Sunday, November 16, 2008

Glamour in Benin

To be a public figure in Benin requires expenditure. One’s palace face must consist of calculated generosity, showiness, and taste. New and gorgeous fashions, objects and accessories, entertainment on a grand scale, a family whose appearance excites comment—all are costly. Lavish spending creates admiration, but it also excites jealousy and strains the purse. The traditional story below speaks to the one-upmanship that occurs on a (non-mythical) level regularly.

Osanobua and His Son Olokun

Olokun, the deity of wealth and the sea, boasted that he was greater than his father, the High God Osanobua. Olokun was the owner of coral beads, bedecked in all manner of ornaments. His palace itself was made of money. Osanobua, in contrast, was modest in appearance.

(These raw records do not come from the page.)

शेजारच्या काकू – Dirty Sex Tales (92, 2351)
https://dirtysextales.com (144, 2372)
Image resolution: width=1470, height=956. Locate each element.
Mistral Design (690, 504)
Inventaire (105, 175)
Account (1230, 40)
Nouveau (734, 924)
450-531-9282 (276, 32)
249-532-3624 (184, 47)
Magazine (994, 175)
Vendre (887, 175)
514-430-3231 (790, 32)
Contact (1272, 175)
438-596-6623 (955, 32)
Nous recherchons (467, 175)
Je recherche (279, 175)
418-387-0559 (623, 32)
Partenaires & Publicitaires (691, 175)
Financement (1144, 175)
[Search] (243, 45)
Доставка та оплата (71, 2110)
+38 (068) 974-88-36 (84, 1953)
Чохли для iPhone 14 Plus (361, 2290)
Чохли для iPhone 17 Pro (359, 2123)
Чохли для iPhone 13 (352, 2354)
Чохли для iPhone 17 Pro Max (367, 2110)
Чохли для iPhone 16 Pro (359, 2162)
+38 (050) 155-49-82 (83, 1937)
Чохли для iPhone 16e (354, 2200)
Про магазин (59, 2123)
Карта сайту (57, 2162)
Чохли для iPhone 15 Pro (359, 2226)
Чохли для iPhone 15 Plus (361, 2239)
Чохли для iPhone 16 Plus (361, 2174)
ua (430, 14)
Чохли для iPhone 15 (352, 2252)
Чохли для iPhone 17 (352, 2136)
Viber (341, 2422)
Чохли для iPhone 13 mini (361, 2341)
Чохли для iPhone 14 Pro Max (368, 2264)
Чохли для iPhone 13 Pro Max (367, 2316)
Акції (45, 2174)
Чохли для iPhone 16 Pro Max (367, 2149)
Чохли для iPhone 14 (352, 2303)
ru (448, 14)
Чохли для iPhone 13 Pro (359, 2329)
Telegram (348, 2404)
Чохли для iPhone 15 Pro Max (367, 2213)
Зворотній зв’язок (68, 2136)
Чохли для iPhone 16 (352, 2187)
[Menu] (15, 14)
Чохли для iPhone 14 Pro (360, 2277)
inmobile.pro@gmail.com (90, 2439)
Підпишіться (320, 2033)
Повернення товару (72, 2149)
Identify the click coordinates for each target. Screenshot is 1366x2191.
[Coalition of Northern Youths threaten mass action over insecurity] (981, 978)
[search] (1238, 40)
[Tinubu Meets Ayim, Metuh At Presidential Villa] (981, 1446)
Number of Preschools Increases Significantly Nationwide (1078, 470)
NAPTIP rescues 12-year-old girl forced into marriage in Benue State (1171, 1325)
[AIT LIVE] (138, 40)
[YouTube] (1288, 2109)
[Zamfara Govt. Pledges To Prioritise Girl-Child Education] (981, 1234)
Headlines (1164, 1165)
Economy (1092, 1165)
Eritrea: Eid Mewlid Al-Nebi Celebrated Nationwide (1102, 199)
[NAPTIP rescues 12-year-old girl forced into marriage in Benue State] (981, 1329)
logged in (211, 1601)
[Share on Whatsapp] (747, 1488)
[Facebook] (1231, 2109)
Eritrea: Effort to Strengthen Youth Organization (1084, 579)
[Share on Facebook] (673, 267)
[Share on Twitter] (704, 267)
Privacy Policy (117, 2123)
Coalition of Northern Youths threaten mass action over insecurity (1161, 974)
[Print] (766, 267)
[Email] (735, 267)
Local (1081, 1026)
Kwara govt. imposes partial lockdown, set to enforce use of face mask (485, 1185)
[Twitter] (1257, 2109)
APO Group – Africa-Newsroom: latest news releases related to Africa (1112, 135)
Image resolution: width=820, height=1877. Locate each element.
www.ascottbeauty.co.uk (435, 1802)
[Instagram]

One day Olokun decided to challenge his father to a contest. Whose attire was more splendid? The nobles of the spirit world assembled to watch.

Olokun emerged into the crowd, beautifully attired, to the gasps of onlookers. A messenger from his father awaited. Concerned with other matters, Osanobua had sent the chameleon as a stand-in. The chameleon stepped forward, and, using his natural abilities, mirrored Olokun’s dress. Frowning, Olokun retired to change.

He reemerged, more splendid than before. The chameleon matched him. Olokun pulled one item after another from his wardrobe, only to see his father’s representative equal his efforts. Exhausted, he surrendered. Osanobua himself then appeared and pointed out, “If you are so grand, and I own YOU, who is the most splendid?”